● **AIM**: Copy the listing verbatim from the line with "Task: Point to the Landing callout box" to the line with "[x=738, y=459]", including both of those lines.

——————

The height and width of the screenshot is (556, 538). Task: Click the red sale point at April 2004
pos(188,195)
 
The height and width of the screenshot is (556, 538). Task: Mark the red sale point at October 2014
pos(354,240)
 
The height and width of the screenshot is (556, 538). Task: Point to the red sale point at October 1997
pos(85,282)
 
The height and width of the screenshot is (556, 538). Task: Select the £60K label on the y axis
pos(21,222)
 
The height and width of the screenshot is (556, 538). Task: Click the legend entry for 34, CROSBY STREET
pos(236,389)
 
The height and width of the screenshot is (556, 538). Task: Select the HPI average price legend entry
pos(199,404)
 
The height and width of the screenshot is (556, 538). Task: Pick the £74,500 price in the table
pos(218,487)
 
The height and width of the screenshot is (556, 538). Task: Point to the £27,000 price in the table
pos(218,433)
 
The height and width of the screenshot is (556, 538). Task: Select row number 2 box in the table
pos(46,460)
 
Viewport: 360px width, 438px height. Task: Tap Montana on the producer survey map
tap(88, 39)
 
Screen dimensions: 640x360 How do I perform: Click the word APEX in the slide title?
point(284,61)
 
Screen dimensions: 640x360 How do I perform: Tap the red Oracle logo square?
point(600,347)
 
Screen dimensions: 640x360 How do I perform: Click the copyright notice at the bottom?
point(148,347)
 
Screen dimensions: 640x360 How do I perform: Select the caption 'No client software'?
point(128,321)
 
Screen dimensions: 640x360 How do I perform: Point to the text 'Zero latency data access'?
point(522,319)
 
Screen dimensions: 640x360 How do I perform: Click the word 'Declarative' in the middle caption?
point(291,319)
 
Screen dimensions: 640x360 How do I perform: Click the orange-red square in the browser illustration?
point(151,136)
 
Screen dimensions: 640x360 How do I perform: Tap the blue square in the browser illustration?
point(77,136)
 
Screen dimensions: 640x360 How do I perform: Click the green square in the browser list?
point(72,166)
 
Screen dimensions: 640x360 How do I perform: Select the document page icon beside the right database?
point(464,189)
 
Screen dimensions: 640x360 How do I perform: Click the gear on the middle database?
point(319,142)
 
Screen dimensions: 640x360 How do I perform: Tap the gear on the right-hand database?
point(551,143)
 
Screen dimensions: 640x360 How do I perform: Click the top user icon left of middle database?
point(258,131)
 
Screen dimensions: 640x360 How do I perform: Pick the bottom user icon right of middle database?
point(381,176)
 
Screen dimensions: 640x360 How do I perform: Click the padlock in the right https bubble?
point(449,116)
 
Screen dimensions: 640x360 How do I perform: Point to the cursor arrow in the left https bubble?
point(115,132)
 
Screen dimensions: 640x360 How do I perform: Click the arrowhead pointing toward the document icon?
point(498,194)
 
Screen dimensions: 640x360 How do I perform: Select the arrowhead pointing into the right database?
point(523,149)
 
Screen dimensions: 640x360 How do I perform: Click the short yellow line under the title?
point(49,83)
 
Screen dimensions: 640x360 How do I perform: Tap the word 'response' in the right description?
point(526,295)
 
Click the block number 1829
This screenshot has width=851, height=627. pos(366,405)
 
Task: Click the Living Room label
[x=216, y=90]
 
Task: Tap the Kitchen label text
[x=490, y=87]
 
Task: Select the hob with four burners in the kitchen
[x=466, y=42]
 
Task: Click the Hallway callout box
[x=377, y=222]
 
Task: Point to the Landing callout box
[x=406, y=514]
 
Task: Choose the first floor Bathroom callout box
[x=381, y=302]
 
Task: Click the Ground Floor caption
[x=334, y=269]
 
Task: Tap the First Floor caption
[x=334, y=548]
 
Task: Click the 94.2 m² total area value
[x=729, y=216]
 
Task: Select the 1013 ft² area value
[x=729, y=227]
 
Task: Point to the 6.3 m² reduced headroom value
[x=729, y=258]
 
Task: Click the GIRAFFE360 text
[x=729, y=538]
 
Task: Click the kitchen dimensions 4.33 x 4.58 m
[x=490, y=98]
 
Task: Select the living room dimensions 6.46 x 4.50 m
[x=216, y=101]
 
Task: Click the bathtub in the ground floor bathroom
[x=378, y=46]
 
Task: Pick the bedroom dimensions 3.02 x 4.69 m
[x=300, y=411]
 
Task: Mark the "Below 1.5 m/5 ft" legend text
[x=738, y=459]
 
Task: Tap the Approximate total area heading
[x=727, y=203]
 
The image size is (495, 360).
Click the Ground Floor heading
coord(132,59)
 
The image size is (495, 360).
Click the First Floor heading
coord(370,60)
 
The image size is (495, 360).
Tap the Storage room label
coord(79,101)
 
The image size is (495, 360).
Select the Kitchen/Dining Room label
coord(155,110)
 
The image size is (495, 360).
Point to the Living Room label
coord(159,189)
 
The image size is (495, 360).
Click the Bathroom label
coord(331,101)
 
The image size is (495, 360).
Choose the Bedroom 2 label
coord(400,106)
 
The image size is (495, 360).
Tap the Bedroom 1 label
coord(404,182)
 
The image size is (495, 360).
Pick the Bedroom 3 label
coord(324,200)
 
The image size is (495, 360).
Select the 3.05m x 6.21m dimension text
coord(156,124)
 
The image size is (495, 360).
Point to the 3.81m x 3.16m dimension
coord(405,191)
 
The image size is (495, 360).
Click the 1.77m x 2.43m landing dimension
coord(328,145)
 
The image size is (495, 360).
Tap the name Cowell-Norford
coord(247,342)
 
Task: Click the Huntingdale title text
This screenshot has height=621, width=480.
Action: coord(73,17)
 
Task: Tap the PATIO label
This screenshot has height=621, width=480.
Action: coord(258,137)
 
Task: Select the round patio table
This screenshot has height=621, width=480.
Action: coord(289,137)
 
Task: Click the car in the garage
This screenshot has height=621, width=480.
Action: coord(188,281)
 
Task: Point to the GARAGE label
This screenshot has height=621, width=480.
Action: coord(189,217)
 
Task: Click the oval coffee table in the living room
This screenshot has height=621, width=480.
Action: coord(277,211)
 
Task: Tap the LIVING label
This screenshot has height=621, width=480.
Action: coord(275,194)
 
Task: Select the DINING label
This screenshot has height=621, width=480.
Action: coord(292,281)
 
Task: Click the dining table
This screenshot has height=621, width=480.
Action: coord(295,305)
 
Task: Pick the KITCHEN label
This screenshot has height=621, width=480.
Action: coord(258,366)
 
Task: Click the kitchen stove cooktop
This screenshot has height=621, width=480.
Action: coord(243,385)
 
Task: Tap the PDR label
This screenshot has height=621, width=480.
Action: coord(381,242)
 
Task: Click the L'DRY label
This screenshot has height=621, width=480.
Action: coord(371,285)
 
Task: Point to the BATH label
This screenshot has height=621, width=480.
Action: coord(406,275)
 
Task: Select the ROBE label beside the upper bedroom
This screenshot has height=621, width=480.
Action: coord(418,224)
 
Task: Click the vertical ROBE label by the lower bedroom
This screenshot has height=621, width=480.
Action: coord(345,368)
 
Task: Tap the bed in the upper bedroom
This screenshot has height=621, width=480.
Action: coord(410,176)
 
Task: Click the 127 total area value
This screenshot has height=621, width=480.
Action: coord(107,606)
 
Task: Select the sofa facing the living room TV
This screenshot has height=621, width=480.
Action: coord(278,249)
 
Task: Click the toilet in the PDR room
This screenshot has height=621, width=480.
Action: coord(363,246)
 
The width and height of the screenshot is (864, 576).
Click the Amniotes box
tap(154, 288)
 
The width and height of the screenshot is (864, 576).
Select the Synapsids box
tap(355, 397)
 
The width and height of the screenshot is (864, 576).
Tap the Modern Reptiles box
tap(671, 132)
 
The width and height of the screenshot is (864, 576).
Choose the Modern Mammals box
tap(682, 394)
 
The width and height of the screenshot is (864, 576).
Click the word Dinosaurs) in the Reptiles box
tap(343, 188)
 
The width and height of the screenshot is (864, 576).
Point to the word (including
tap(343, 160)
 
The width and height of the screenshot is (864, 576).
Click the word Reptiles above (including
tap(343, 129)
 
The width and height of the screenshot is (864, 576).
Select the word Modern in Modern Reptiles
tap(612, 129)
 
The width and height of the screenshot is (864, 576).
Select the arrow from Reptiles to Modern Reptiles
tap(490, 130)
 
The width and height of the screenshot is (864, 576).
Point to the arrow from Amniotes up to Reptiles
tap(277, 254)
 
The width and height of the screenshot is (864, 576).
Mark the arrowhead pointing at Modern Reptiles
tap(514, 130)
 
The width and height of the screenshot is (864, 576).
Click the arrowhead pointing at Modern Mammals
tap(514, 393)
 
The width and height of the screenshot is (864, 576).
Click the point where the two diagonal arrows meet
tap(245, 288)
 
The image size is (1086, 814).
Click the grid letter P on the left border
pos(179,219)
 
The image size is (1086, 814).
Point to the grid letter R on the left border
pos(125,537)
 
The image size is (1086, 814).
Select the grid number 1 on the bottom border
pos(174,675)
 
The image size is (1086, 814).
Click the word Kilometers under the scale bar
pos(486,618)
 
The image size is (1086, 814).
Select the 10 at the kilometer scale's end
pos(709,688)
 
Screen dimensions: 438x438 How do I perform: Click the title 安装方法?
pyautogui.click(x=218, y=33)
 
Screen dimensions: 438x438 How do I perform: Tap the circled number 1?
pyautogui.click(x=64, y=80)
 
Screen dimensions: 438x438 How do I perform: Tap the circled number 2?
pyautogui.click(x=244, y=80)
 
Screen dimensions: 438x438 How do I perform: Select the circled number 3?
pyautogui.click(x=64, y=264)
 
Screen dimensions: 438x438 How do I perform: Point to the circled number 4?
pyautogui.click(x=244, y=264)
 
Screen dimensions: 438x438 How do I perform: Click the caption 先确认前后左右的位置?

——————

● **EXERCISE ANSWER**:
Task: Point to the Landing callout box
[x=406, y=514]
 
Task: Choose the first floor Bathroom callout box
[x=381, y=302]
 
Task: Click the Ground Floor caption
[x=334, y=269]
 
Task: Tap the First Floor caption
[x=334, y=548]
 
Task: Click the 94.2 m² total area value
[x=729, y=216]
 
Task: Select the 1013 ft² area value
[x=729, y=227]
 
Task: Point to the 6.3 m² reduced headroom value
[x=729, y=258]
 
Task: Click the GIRAFFE360 text
[x=729, y=538]
 
Task: Click the kitchen dimensions 4.33 x 4.58 m
[x=490, y=98]
 
Task: Select the living room dimensions 6.46 x 4.50 m
[x=216, y=101]
 
Task: Click the bathtub in the ground floor bathroom
[x=378, y=46]
 
Task: Pick the bedroom dimensions 3.02 x 4.69 m
[x=300, y=411]
 
Task: Mark the "Below 1.5 m/5 ft" legend text
[x=738, y=459]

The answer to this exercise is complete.